Where does the word "Campina" occur in the data below? Copy each line that holds it.

┌──

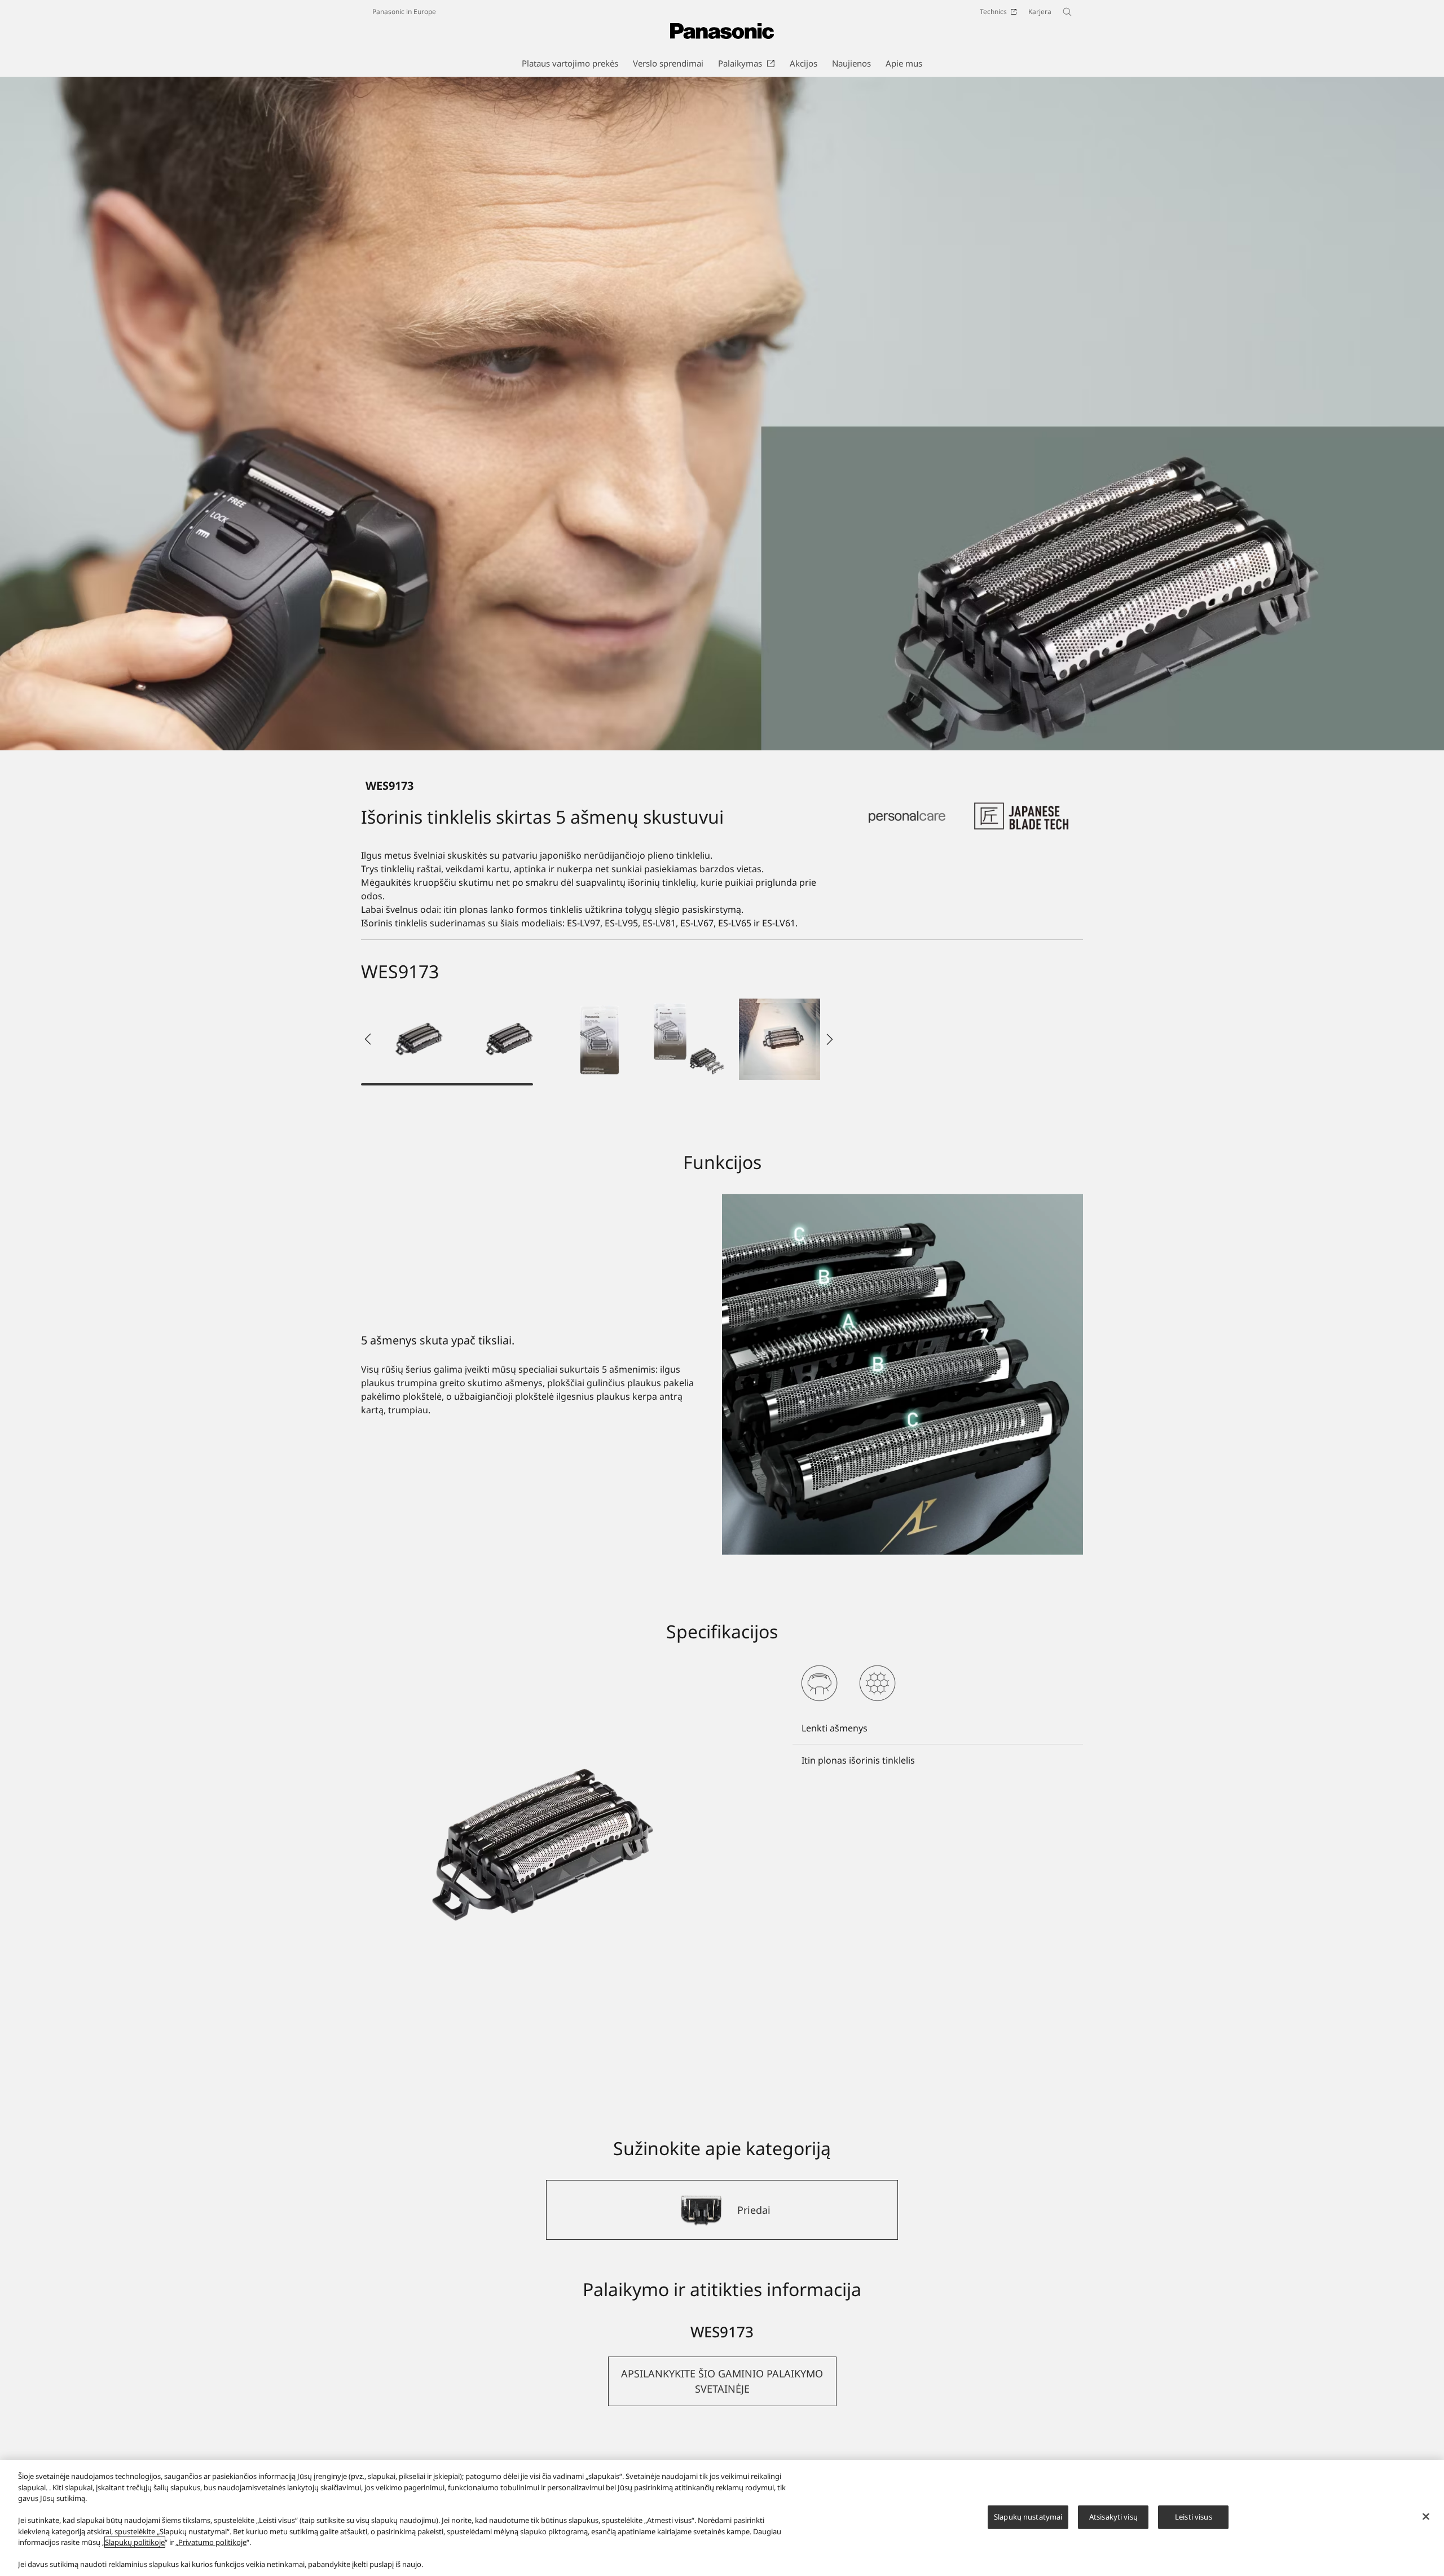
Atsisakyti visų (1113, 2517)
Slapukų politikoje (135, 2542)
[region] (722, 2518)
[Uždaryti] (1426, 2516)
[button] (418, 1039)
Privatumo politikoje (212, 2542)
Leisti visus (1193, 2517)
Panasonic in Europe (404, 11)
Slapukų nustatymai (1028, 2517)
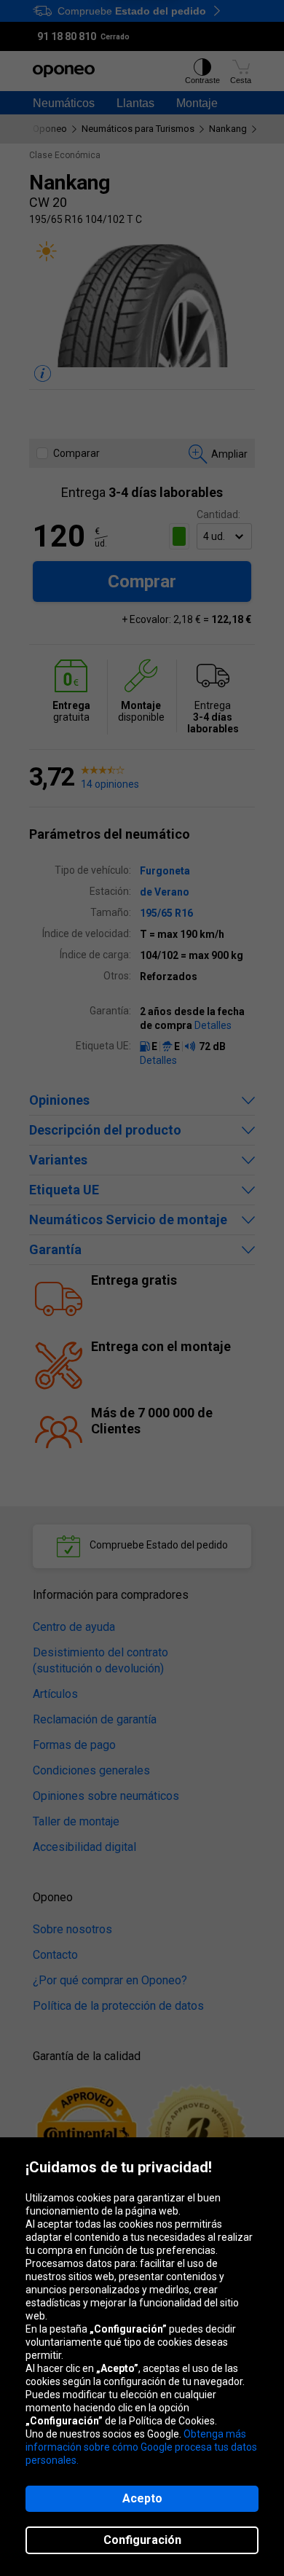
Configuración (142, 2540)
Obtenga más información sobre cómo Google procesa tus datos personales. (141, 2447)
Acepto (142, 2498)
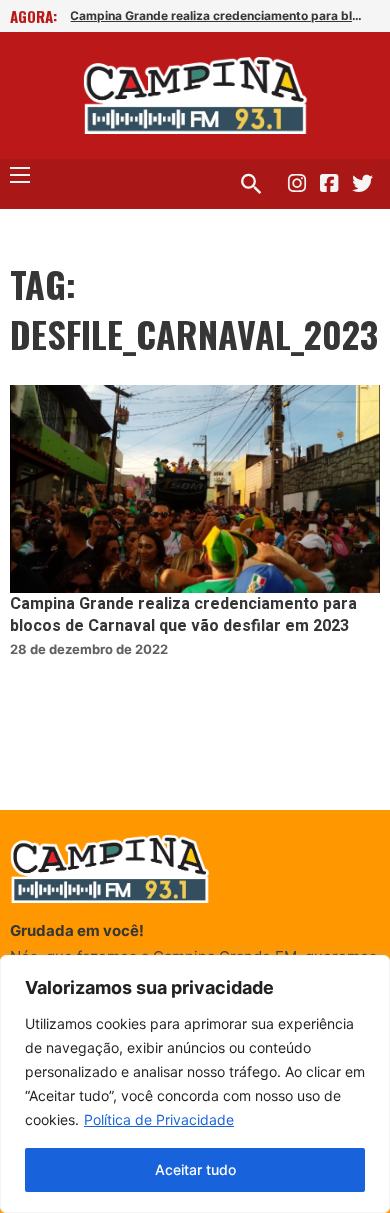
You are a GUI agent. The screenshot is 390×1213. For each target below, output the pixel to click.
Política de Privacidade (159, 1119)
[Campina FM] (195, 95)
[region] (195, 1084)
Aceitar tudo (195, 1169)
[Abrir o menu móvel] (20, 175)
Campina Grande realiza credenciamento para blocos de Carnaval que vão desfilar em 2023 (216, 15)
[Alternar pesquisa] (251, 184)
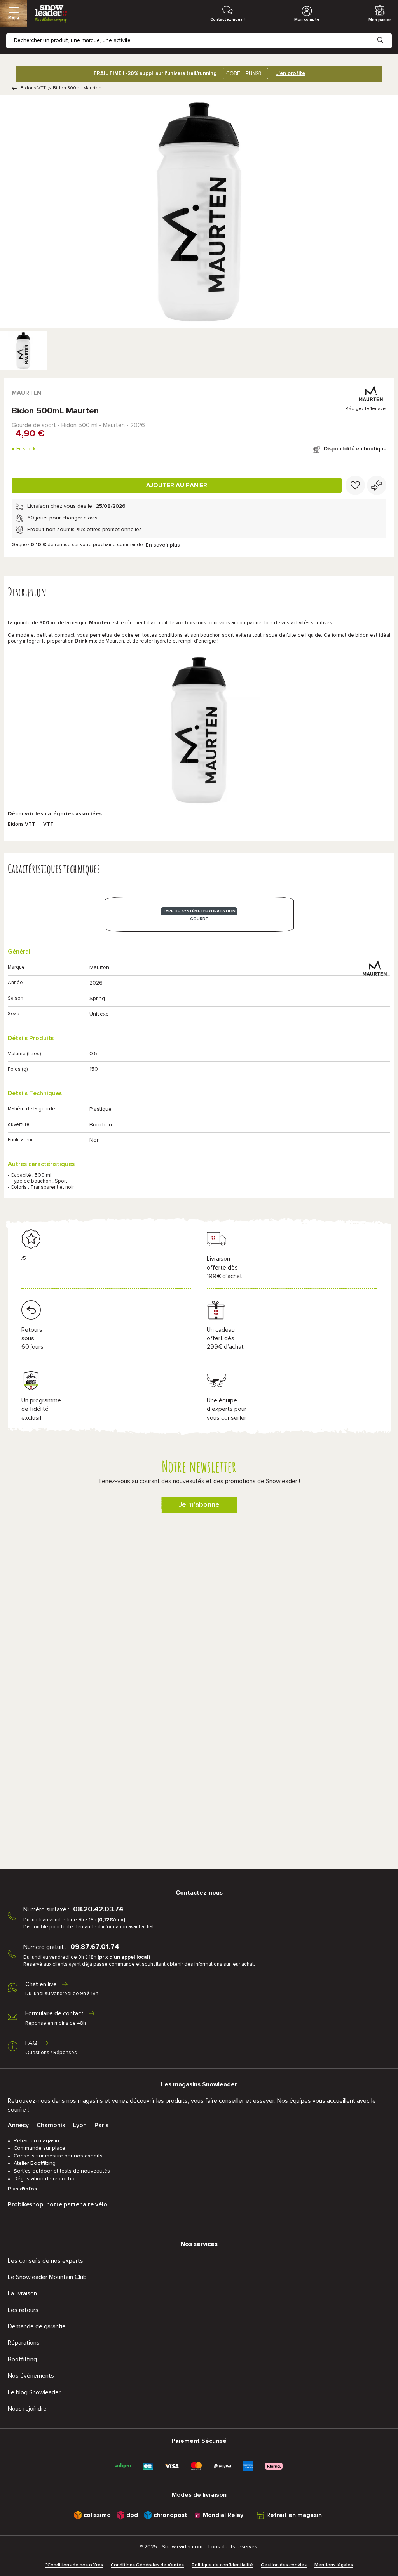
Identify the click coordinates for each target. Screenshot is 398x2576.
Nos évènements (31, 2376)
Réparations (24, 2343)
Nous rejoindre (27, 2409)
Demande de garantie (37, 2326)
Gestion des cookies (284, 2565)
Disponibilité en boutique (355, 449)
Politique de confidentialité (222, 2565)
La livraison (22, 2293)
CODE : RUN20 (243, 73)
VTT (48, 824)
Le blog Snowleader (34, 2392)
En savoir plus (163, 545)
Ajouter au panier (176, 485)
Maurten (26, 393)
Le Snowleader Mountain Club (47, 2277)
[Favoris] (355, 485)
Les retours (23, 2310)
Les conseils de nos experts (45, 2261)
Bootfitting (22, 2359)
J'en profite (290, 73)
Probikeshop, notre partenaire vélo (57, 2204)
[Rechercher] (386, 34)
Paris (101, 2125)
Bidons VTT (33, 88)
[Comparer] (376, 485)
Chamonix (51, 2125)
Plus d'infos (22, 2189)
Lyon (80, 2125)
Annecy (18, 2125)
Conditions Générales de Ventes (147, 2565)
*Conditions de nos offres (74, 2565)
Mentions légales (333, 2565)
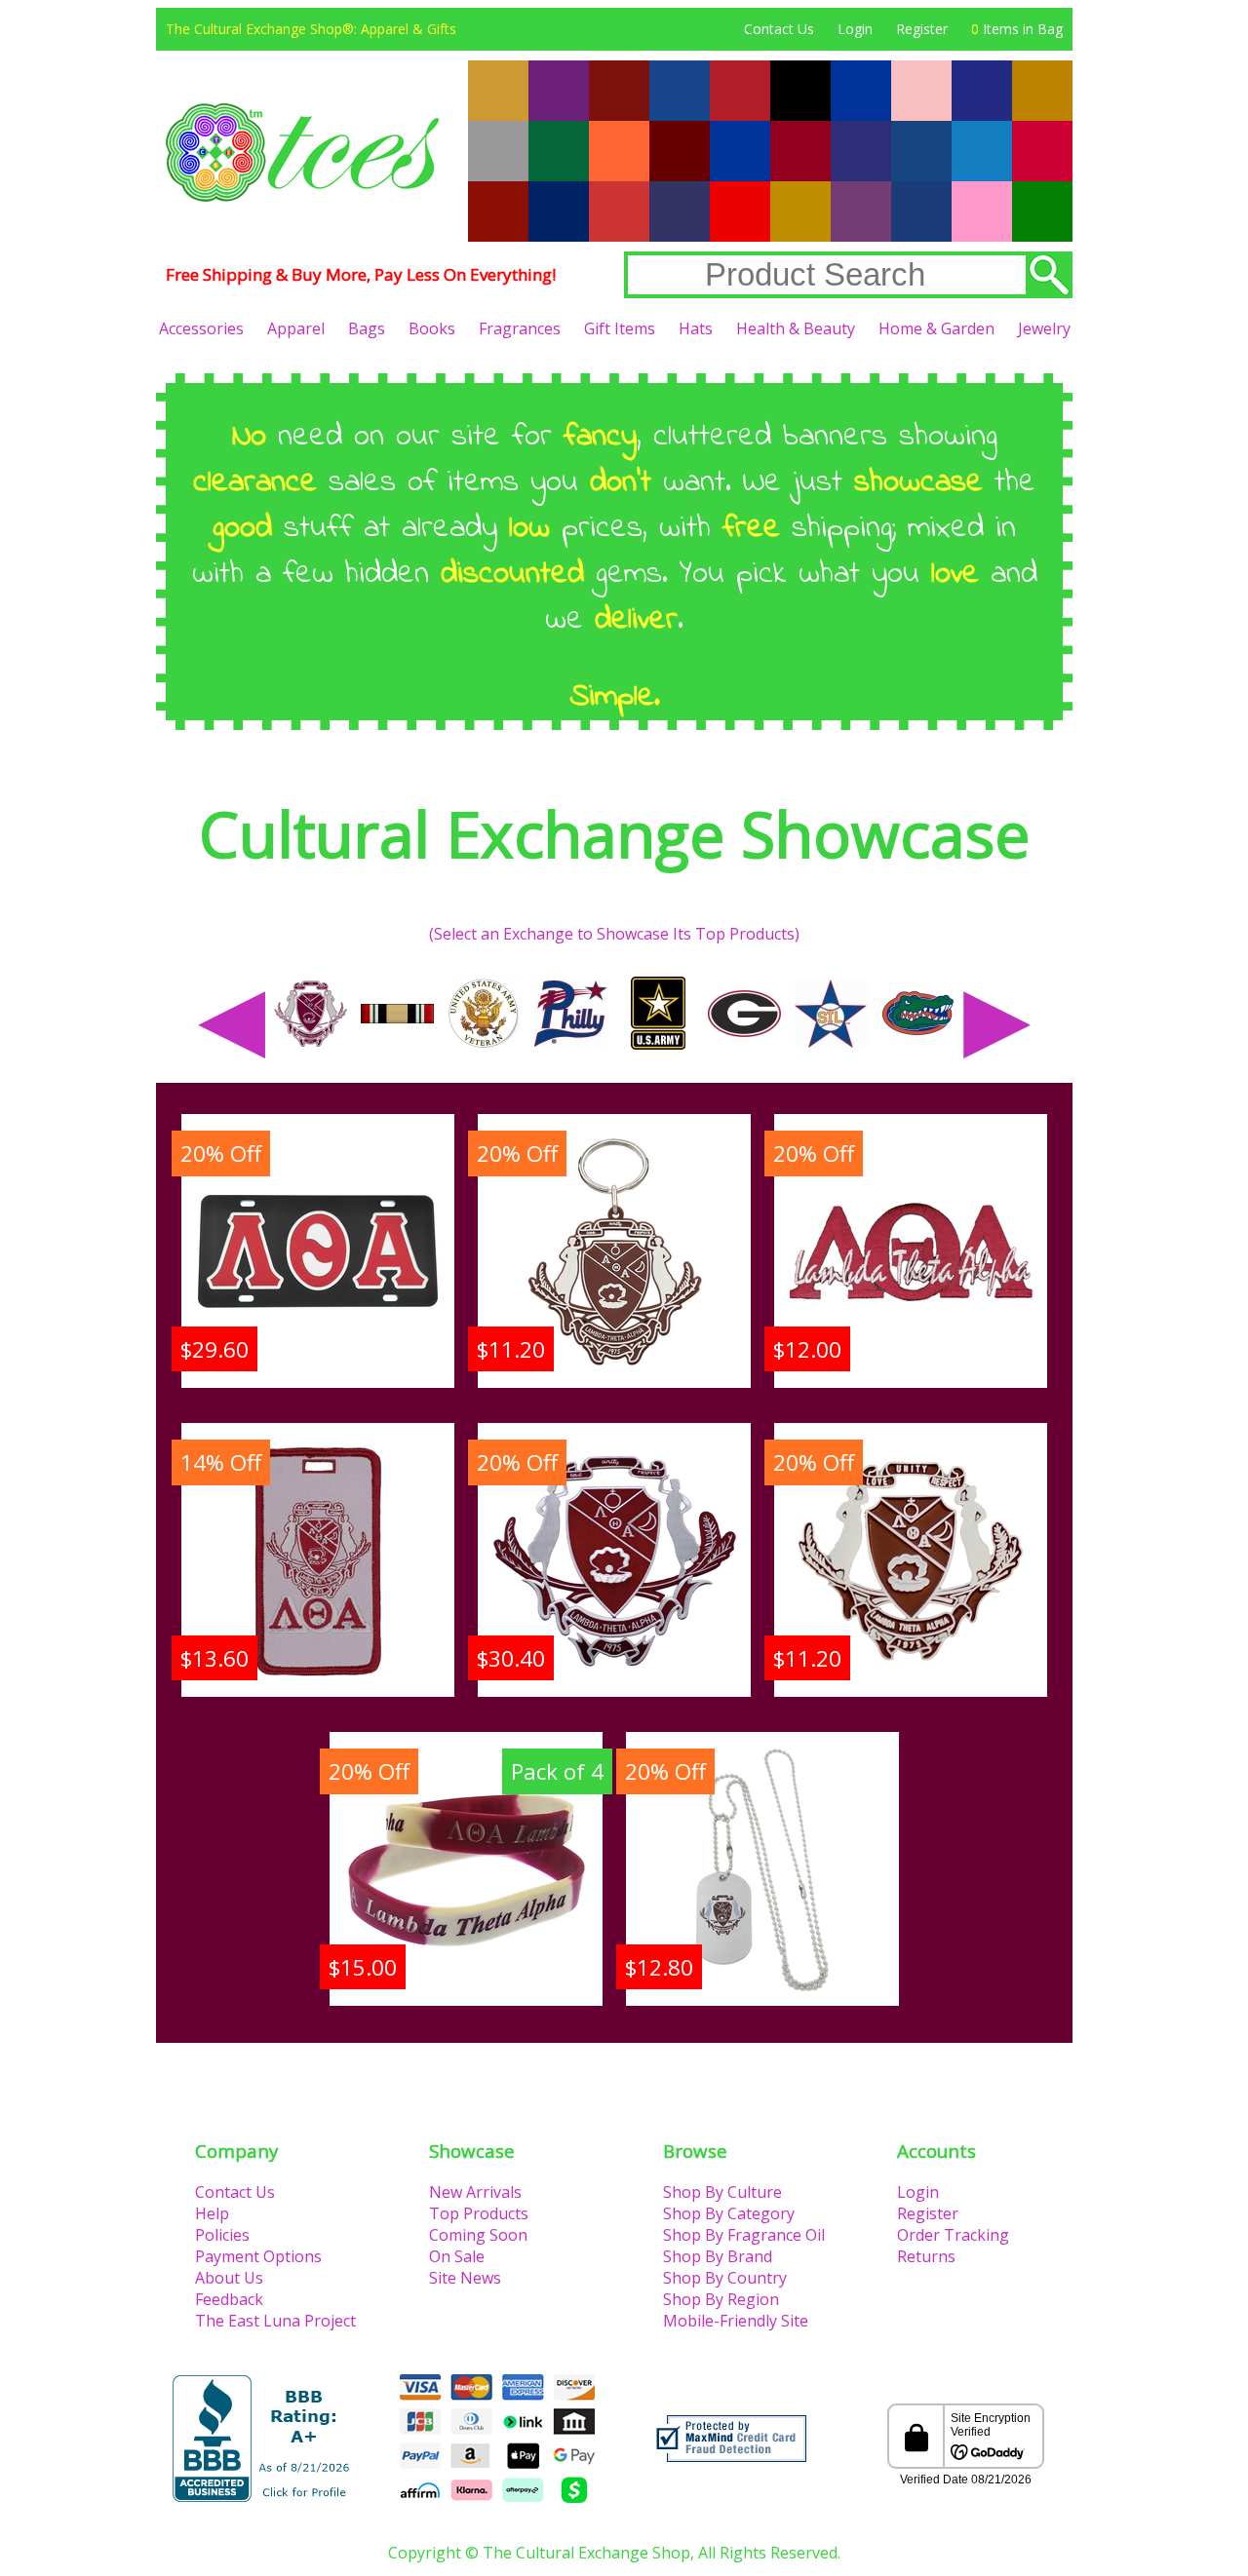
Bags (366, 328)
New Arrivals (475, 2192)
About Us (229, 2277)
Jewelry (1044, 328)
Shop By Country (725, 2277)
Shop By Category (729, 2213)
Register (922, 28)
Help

└──

--- Response below ---
[Campina FM] (195, 95)
Campina Grande realiza credenciamento para blocos de Carnaval que vão desfilar em 2023 (216, 15)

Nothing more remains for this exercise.